- AZIONI RICHIESTE -
1 – Riporta la parte del brano sulla politica iraniana compresa tra "Abbiamo in tal" e "primo mandato presidenziale.", estremi inclusi, mettendo "vivace" al posto di "vitale".
2 – Nel brano sulla politica iraniana, riscrivi in forma di elenco il paragrafo che inizia con "Tre distinte fasi politiche", conservandone i fatti principali.
3 – Porta avanti il brano sulla politica iraniana, riprendendo subito dopo la sua ultima frase.

- BRANO CITATO -

La Terza Repubblica Iraniana
Fin dalla Rivoluzione del 1979, molti osservatori occidentali hanno costruito ed alimentato il mito di uno Stato iraniano monolitico e verticista, controllato al suo vertice da una figura – e una soltanto – al tempo stesso politica e religiosa. Ciò si è accompagnato ad un’interpretazione dell’Islam sciita che fosse funzionale al modello delineato.
Abbiamo in tal modo perso la capacità di osservare ed apprezzare quanto vitale ed intensa, oltre che fazionale ed eterogenea, fosse la politica iraniana. Per riscoprirla all’improvviso nel 2005, all’indomani dell’elezione di Mahmood Ahmadinejad al suo primo mandato presidenziale.
Tre distinte fasi politiche hanno caratterizzato l’evoluzione della Repubblica Islamica. La prima, generalmente conosciuta come khomeinismo, è stata caratterizzata da una serie di elementi traumatici per la società iraniana: il crollo della monarchia e l’impeto rivoluzionario, la feroce repressione post-rivoluzionaria, il rimodellamento della politica estera, e infine la guerra contro l’Iraq e il trionfo dell’ala radicale al potere.
Questa prima fase fu caratterizzata dalla presenza di un leader politico forte e carismatico, l’Ayatollah Ruollah Khomeini, e dalla contestuale presenza di un tessuto politico abbastanza coeso nel sostenere posizioni radicali. Grazie allo scoppio della guerra con l’Iraq, questi fattori permisero il consolidamento dell’assai fragile sistema instauratosi all’indomani della rivoluzione.
L’equilibrio di quella che si può definire la “Prima Repubblica” iraniana resse sino alla scomparsa dell’elemento che ne costituiva il presupposto e la ragione, l’Ayatollah Khomeini. Resse in quanto funzionale all’interesse, condiviso all’interno dell’eterogenea compagine dei conservatori, di dare una qualche solidità al sistema.

- MATERIALE FORNITO -
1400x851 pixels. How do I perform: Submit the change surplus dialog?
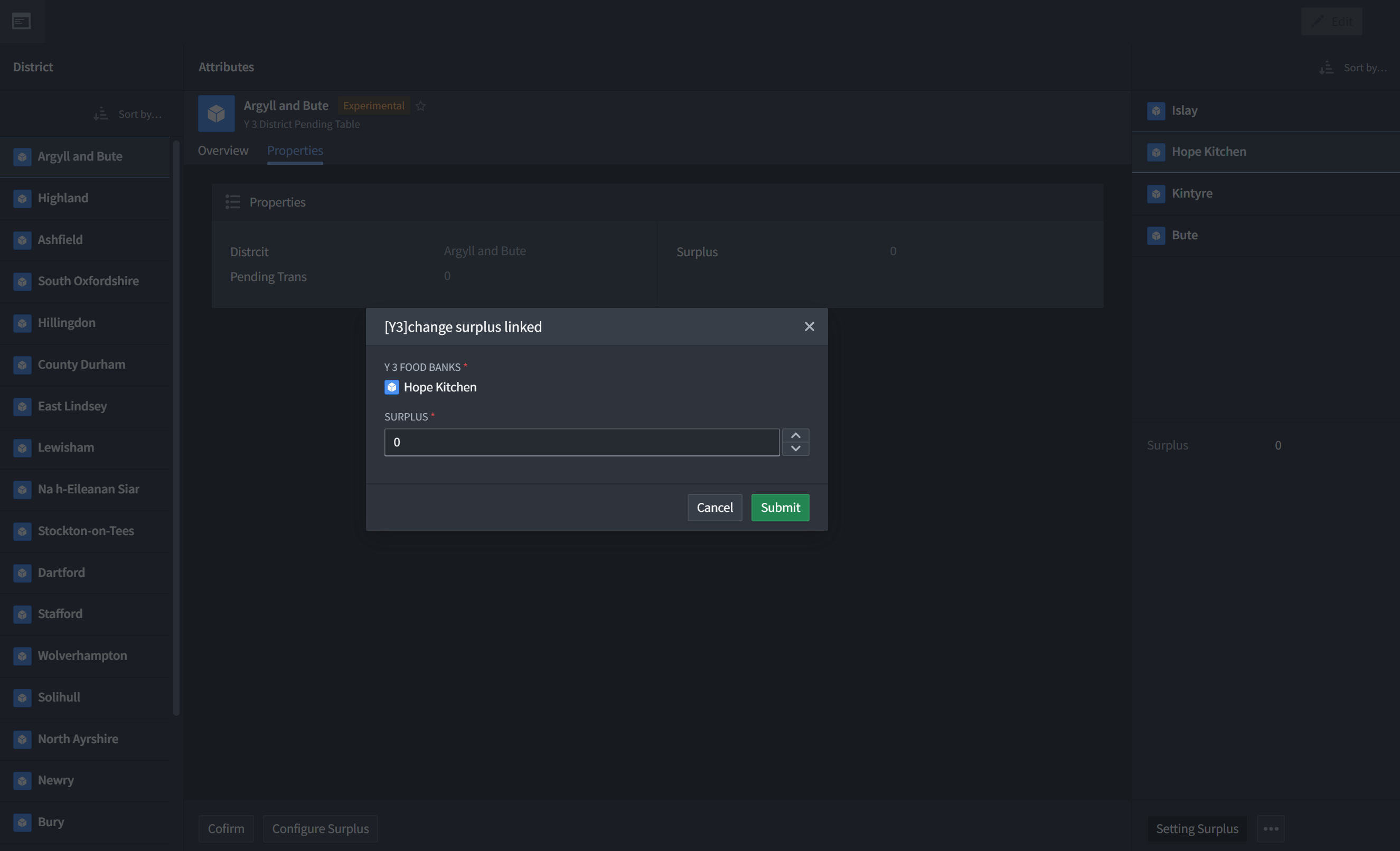tap(779, 507)

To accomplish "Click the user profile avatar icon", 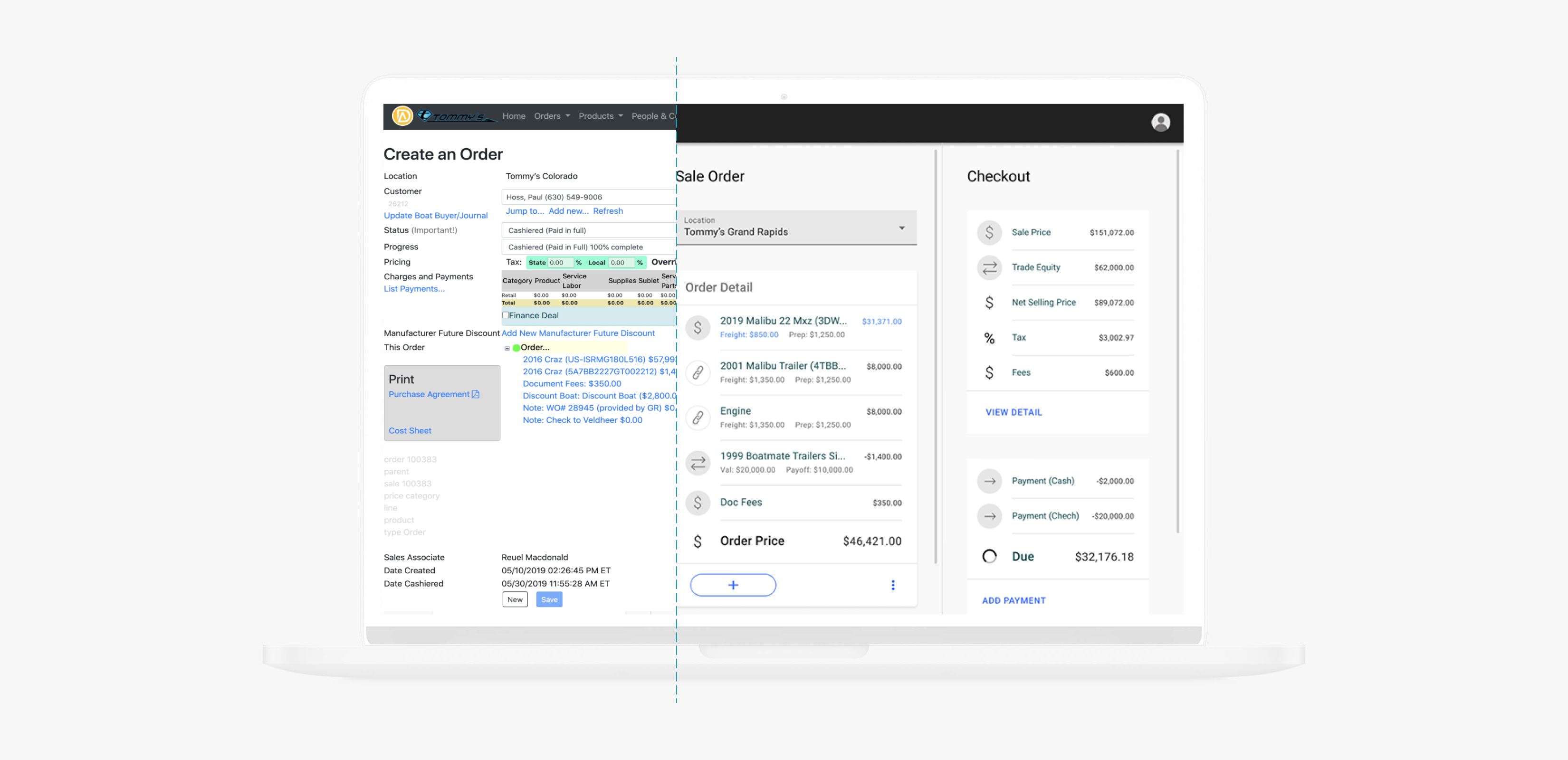I will pos(1160,122).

- RISPOSTE FORNITE -
1 –
Abbiamo in tal modo perso la capacità di osservare ed apprezzare quanto vivace ed intensa, oltre che fazionale ed eterogenea, fosse la politica iraniana. Per riscoprirla all’improvviso nel 2005, all’indomani dell’elezione di Mahmood Ahmadinejad al suo primo mandato presidenziale.

2 –
La Repubblica Islamica ha attraversato tre fasi politiche distinte. La prima, nota come khomeinismo, ha colpito in modo traumatico la società iraniana con:
- il crollo della monarchia e lo slancio rivoluzionario;
- la dura repressione seguita alla rivoluzione;
- la ridefinizione della politica estera;
- la guerra contro l'Iraq e l'affermazione dell'ala radicale al potere.

3 –
Con la morte di Khomeini, nel giugno 1989, riemerse il coacervo di conflitti interni e prese avvio la “Seconda Repubblica”, dominata dall’assenza di un perno forte alla guida spirituale del sistema: questo venne organizzato intorno ad una figura – l’Ayatollah Ali Khamenei – scelta appositamente per rappresentare un punto di incontro e di bilanciamento tra anime assai diverse dello stesso organismo. Si consumò allora la progressiva rottura con quella parte del clero decisamente contraria ad un modello politico ormai molto poco spirituale, che la nuova Guida Suprema di fatto incarnava. Khamenei segnò quindi un punto di transizione del sistema: l’uomo di garanzia al quale demandare non già il potere esecutivo quanto l’esercizio di un rinnovato spirito squisitamente sciita, tradizionalmente avulso dal modello verticista e invece orientato sulla collegialità e sulla pluralità del modello decisionale.
La Seconda Repubblica è stata dominata politicamente dal ruolo dei pragmatici, complice la necessità di riavviare l’economia del paese dopo otto anni di guerra ma anche una più matura concezione della Repubblica Islamica, certamente meno timorosa di approcciare il mondo esterno e più solida nelle sue fondamenta. E grazie a questo pragmatismo ha potuto prendere corpo anche il progetto politico del riformismo, che tra il 1997 ed il 2005 riuscì a conquistare la presidenza grazie al massiccio supporto popolare, senza tuttavia riuscire ad imporsi per la mancanza di una concreta progettualità politica ed economica.
Il periodo tra il 2005 ed il 2009, ovvero quello coincidente con il primo mandato della presidenza Ahmadinejad, è stato un ibrido politico, funzionale alla preparazione della Terza Repubblica, di fatto instauratasi in modo violento e repentino all’indomani delle elezioni del 12 giugno 2009. Questo quadriennio è stato caratterizzato inizialmente da una sistematica rimozione di ogni elemento vicino o sensibile al riformismo, per poi invece concentrarsi nello scontro con la componente pragmatica e con quella ostile – sempre più numerosa – all’interno della stessa compagine dei fondamentalisti.
Come si sia determinata la vittoria dei fondamentalisti alle elezioni del 12 giugno 2009 è ancora oggetto di dibattito; in ogni caso, pesano come un macigno sulla sua credibilità le accuse di brogli e manipolazione del voto.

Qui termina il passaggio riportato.